Housing Your Rabbits
There are several options for housing your homestead rabbits, all of which come with their own benefits. Many homesteaders choose to simply keep their rabbits in a standard cage with straw or hay flooring, as it allows for both comfort and a source of nutrition. Sometimes these cages can be placed in a greenhouse, so the rabbits are able to be near the natural elements without roaming completely free and unwatched.
If rabbits are being raised on pasture in wire hutches, it is important to make sure that they are not exposed to harsh climate or elements that could harm them. If you are choosing to raise your rabbits in a write hutch in the pasture, ensure that they have maximum comfort by adding hay or straw to the floor, as you would with a standard cage.
Other homesteaders will choose a more in-depth and detailed process, such as building custom wooden hutches that can be used to raise the rabbits either in an individual or a colony environment. These hutches can be constructed out of plywood planks and typically range from between 3-6 feet, depending on the homesteader’s personal preference of colony size. It will also depend on the size of the rabbit(s) in question.
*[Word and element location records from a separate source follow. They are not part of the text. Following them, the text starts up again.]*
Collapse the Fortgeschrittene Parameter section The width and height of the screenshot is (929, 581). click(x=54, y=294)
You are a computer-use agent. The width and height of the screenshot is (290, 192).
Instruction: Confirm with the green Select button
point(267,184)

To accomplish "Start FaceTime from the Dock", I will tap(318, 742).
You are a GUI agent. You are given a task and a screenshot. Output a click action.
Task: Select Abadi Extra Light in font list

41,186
The most important aspect to consider when deciding on how to house the animals is ensuring that they can move about comfortably. However, you should note that they do not require an excess amount of space. You will need to keep your rabbits’ cages or hutches cool and dark in the summer, and warm in the winter. Cages must be cleaned often, at least once a day, and food and water also needs to be provided for the rabbits up to three times a day.
Feeding your Meat Rabbits
Much like housing options, there are a variety of ways to approach the diet and the administration of food for your meat rabbits. A slightly more low-maintenance way to feed the animals is by simply buying homestead rabbit feed at any local feed store. Large bags of feed (typically 40-50 lbs) tend to be very reasonably priced for their size and quantity. Depending on how many rabbits you are raising, these bags can last for weeks at a time.
Seasoned homesteaders will also recommend mixing in plenty of fresh vegetables and herbs into the rabbits’ diet. Vegetables that you can grow yourself, such as carrots or kale tend to be homesteader favorites to incorporate into the rabbits’ diet. Some homesteaders feed their rabbits lettuce, while others will recommend against this particular vegetable, as it is largely water-based and can cause diarrhea in the animals.
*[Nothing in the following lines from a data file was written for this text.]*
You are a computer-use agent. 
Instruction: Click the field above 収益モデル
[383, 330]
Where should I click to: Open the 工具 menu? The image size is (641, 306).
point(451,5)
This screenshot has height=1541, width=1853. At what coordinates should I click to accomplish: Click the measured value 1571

The important thing to remember with dietary choices such as this, is that everything must come in moderation; small amounts of lettuce occasionally should be fine for the rabbits, but should not be administered in excess. The remainder of the diet should consist of hay and straw. Be mindful, however, of the calcium intake that is associated with alfalfa hay if that is your chosen brand.
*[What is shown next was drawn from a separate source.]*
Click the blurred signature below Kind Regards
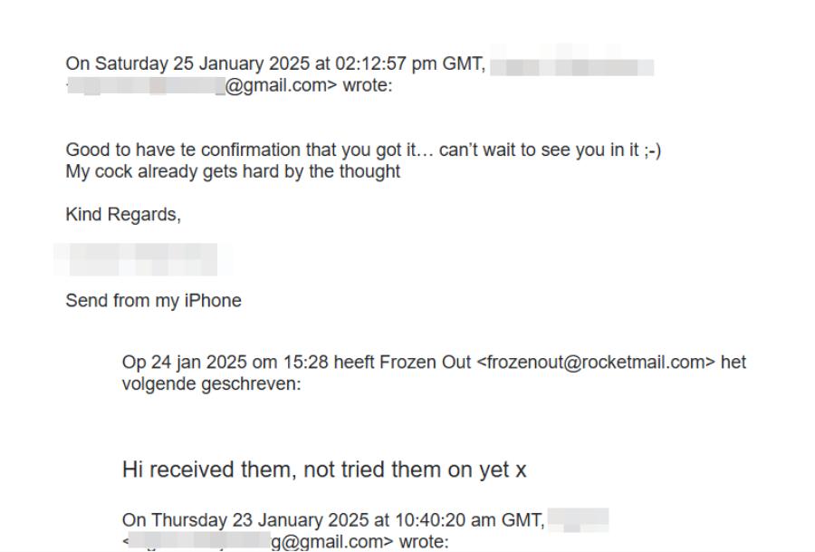 coord(136,259)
One final option for rabbit feed is the pellet route. An organic pellet that is high in protein is the most suitable option for raising lean meat rabbits. Small herbal treats can also be implemented into the diet to boost immune systems, such as oregano and thyme. Of course, particular breeds of rabbits might be more susceptible to dietary restrictions, so it is best to do research about your chosen breed before adding this into their diet. If you are breeding your rabbits, be aware that the young babies, kits, can eat whatever their mothers are eating; they just need less in portion size.
Water For Your Rabbits
Water administration is equally as important in the animals’ diet, and there are a couple of options when deciding how to keep your rabbits hydrated. Homesteaders will typically buy large water drinkers from any pet supply store or box store and place them inside the cage or hutch for the rabbits to drink at their own leisure. If you are raising your meat rabbits in the pasture during a cold winter season, you might consider switching to bottles rather than crocks or drinkers in order to ensure that the water source is not freezing and the rabbits are unable to drink properly.
Raising rabbits on the homestead is a convenient, sustainable and reliable way to ensure that you are receiving top-quality nutrition from your lean meat source. Taking the proper steps to raise your rabbits will keep both yourself and the animals happy and allow for the most of your experience as a homesteader.